Since the PSC assigned Vero its territory decades ago, the logic is that Vero gets to keep its territory, as-is, until and unless the PSC changes it.

In the 21-page document, the PSC staff recommends that the five-person board reiterate the PSC's "exclusive and superior" authority over setting territories for electric service.

"Florida Statute provides that the jurisdiction conferred upon the Commission shall be exclusive and superior to that of all other boards, political subdivisions, municipalities, towns or counties, and in case of conflict therewith, all lawful orders of the Commission shall in each instance prevail."

Indian River County’s petition with the PSC filed last summer was scheduled to be heard on Tuesday, with the City of Vero Beach’s own petition originally scheduled for March 3. With the two items being so closely related, the PSC moved Vero’s docket up to Feb. 3 so they could dispose of both matters.

This gets Vero’s PSC petition out of the way four weeks prior to the end of Indian River Shores’ “options review period,” and the Shores resumes its effort in circuit court to expel Vero from the town in November 2016 and switch to another provider.

Though it’s still up in the air what will happen with that lawsuit, if the PSC goes along with its staff, Vero will at least have the PSC proceedings, and one notch in the win column, next week.

City Manager Jim O’Connor said, “It just repeats what we have been saying all along.”

The County seems to come out on the losing end of this one, with its options now limited to appealing the PSC’s decision or suing Vero in court.  County officials aren’t commenting other than County Attorney Dylan Reingold saying on Monday, “We are reviewing the PSC staff recommendations and we look forward to presenting our position on February 3rd,”

Vero’s utility attorney Robert Scheffel “Schef” Wright will argue for Vero, as will attorneys for most of Florida’s big power companies who also want to defend their right to permanent territories.

Reingold said the county’s utility attorney Floyd Self will be giving the the county’s presentation.

On Friday, the lead attorney for Indian River Shores, Bruce May, after conferring last Thursday with attorneys from the PSC, commented, “The recommendations make it clear that neither petition addresses nor undermines the Town’s lawsuit against the City.
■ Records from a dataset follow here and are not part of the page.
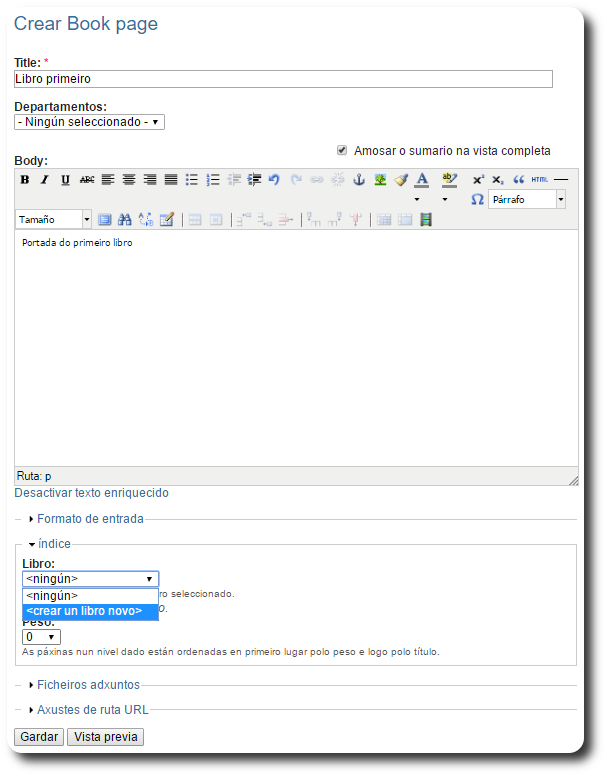
Task: Insert special character with omega icon
Action: (x=477, y=199)
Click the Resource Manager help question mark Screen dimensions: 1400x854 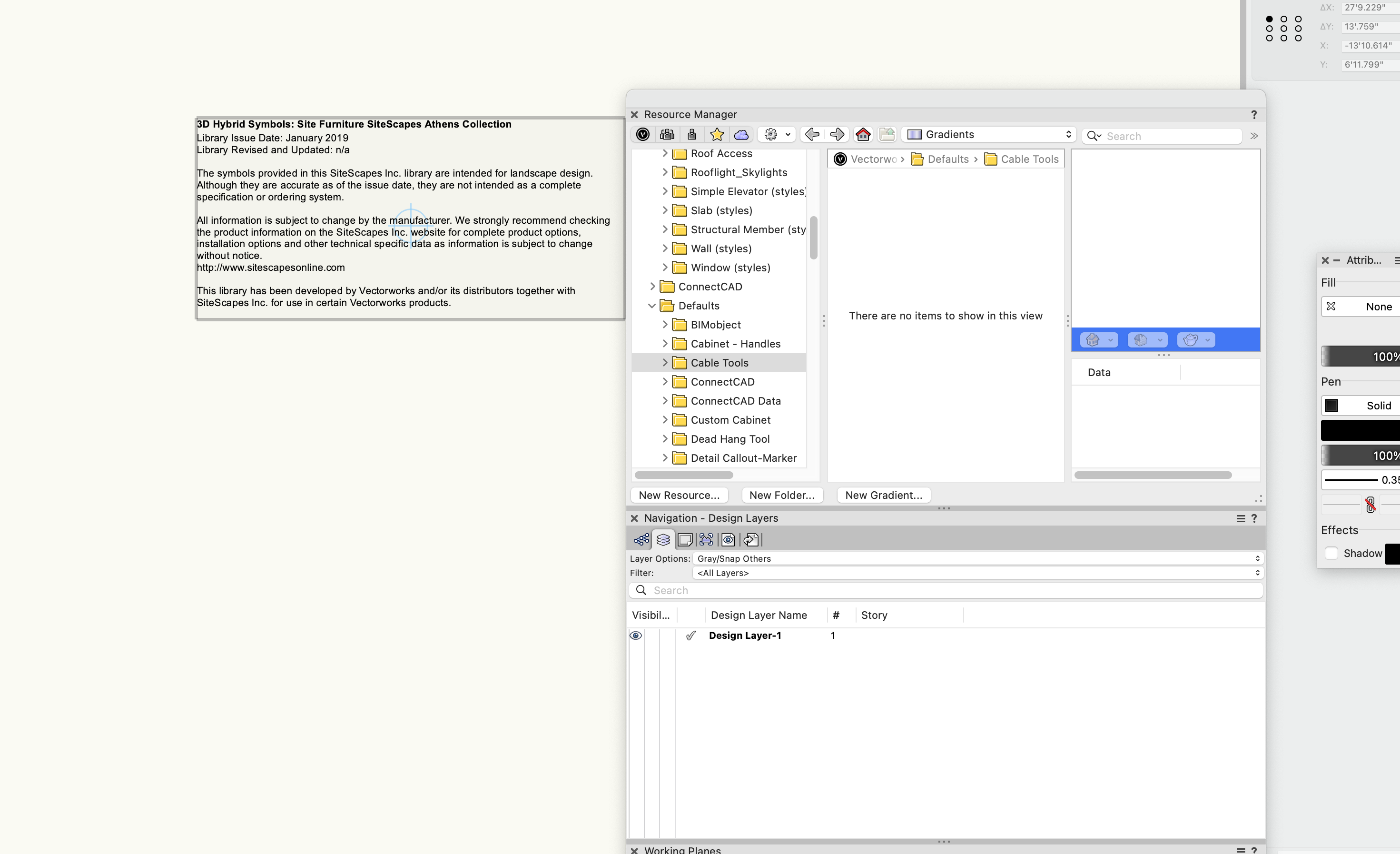point(1254,114)
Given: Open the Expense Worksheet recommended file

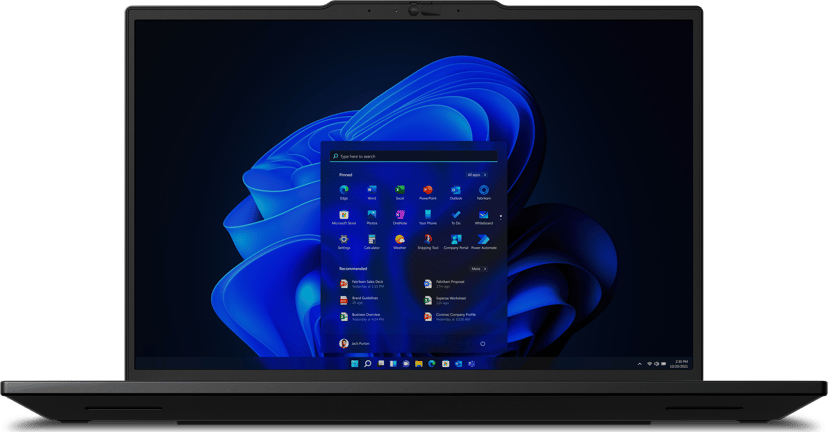Looking at the screenshot, I should (x=450, y=300).
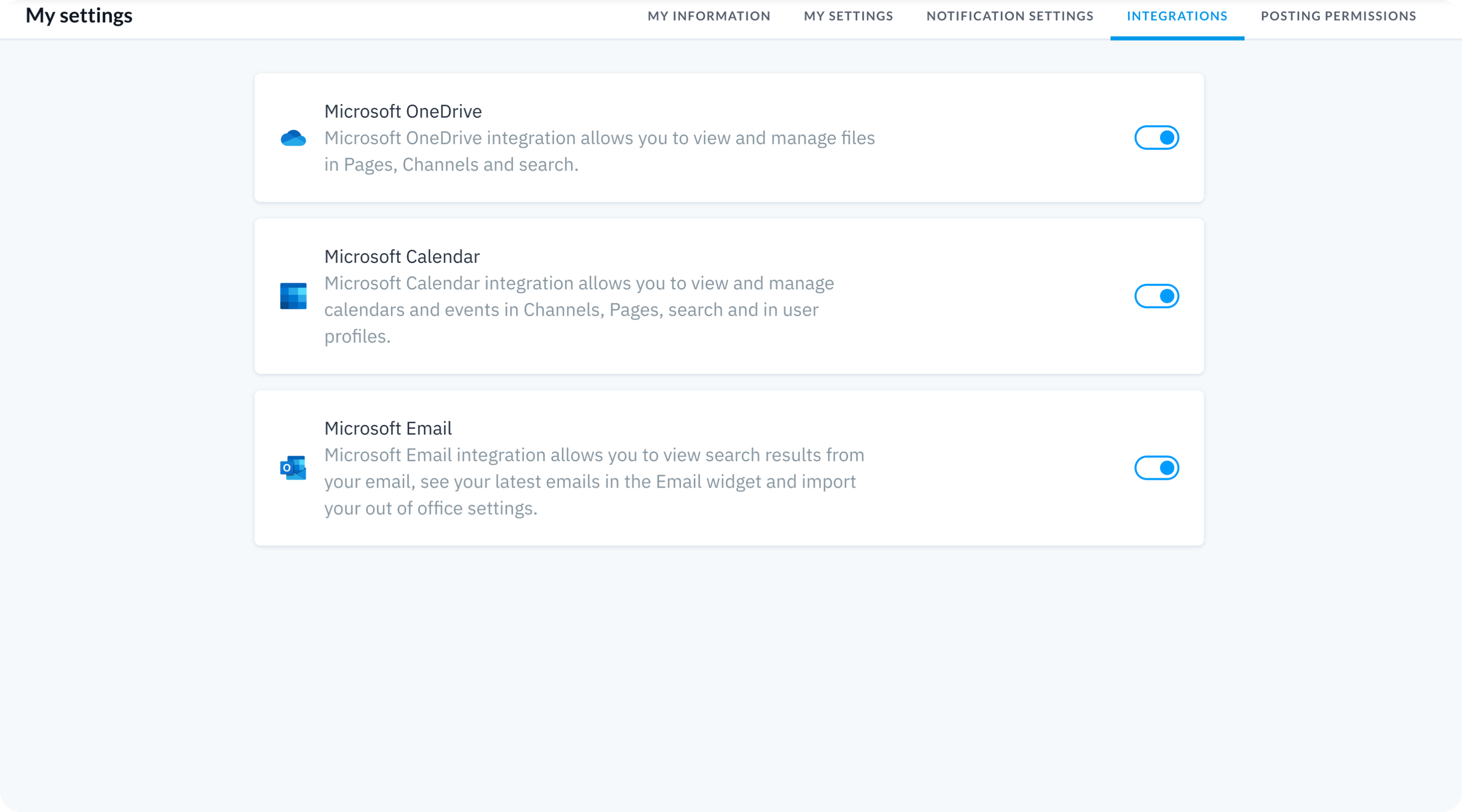Click the Microsoft OneDrive card title

403,111
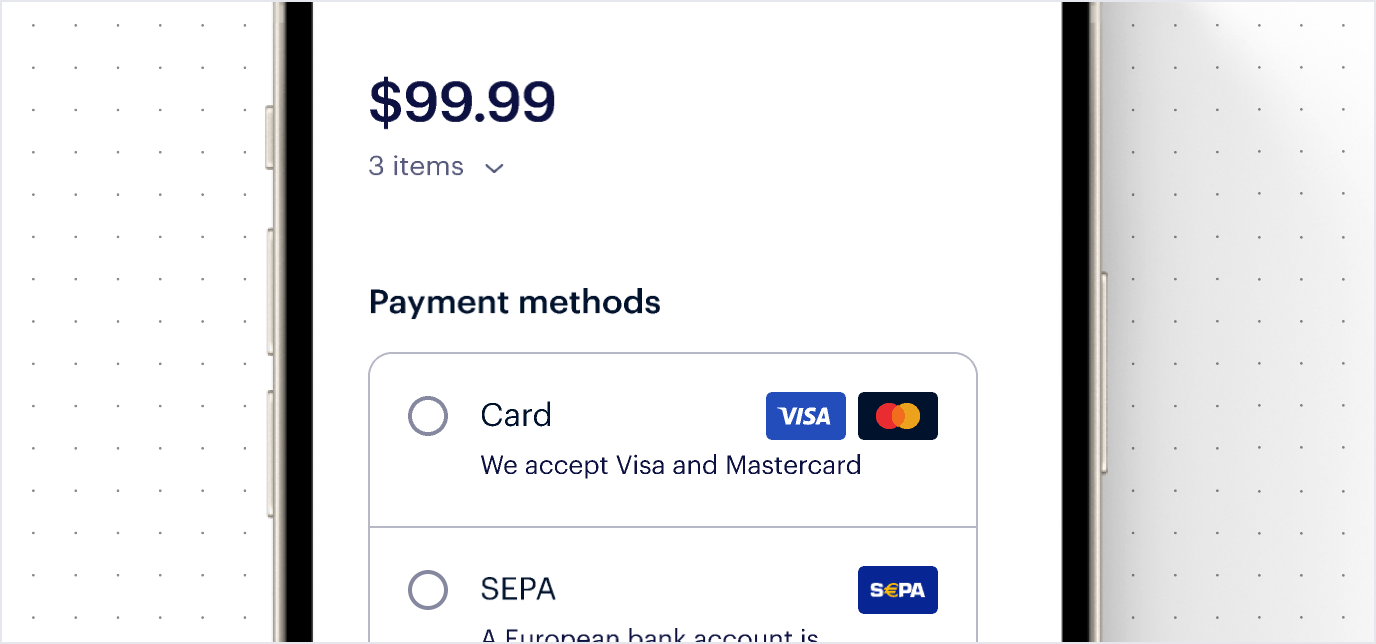Click the Payment methods heading
The image size is (1376, 644).
click(515, 302)
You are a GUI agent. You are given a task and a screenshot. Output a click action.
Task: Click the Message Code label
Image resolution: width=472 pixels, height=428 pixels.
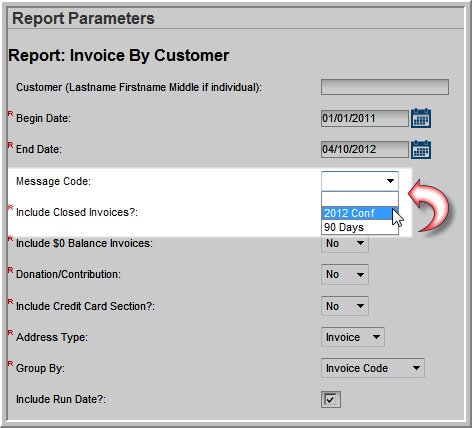pos(53,181)
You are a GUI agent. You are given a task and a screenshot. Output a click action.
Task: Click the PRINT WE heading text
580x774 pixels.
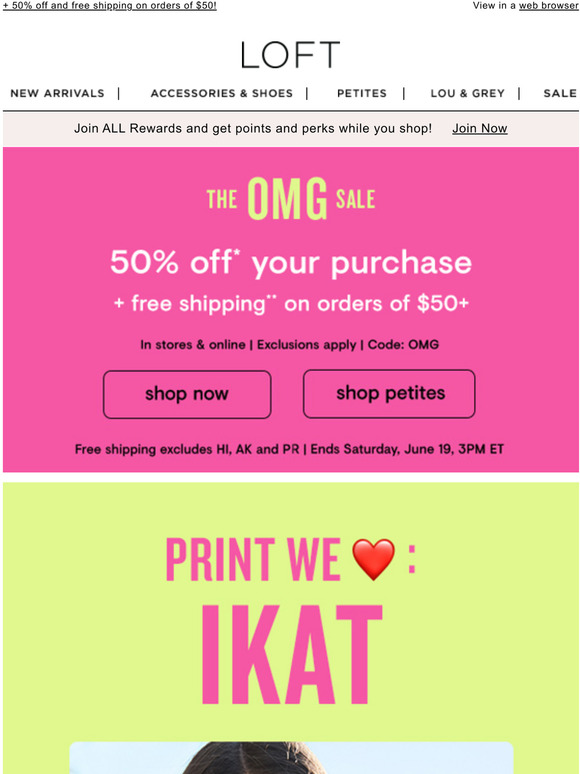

In fact, the PSC staff cautions that it would be an abuse of the PSC’s authority to permit the use of a declaratory statement ‘as a means to attempt to obtain an administrative preemption over legal issues pending in the courts.’”

Later that day, Shores Mayor Brian Barefoot issued a statement, emphasizing that the PSC’s ruling is specifically meant to clarify the situation between Vero and unincorporated Indian River County – not the Shores.

“Should the PSC follow its staff recommendation, it would confirm that the City has the right and obligation to continue providing service in the unincorporated areas of the County upon expiration of the franchise agreement,” Barefoot said. “It is important to repeat that the PSC staff recommendation has no bearing on the lawsuit our Town has filed in circuit court, and indeed the staff acknowledged this in its recommendation. The staff made clear that the City’s petition does not concern or address the pending lawsuit.”

Should Vero Beach be inclined to hammer out some sort of settlement with the Shores that would end the lawsuit, but assure Vero’s taxpayers that they’ll still have funding coming in from 20,000 Indian River County ratepayers at the end of the day, the PSC’s decision might be the window of opportunity Vero and the Shores have been looking for.

Barefoot again emphasized the daylight between the County’s position and the Town’s rights under state law.

“As I have said before, our lawsuit is fundamentally different than the County’s filing,” he said. “One of the key issues in our pending lawsuit is that, under Florida’s constitution and municipal law, the City (of Vero Beach) does not have the extraterritorial powers to encroach and serve within the Town’s corporate limits without the Town’s consent. The PSC staff’s recommendation on the County’s petition recognized that such constitutional issues are reserved for the courts, not the PSC.”

The hearing is scheduled to take place at 9:30 a.m. Tuesday at the PSC’s headquarters in Tallahassee.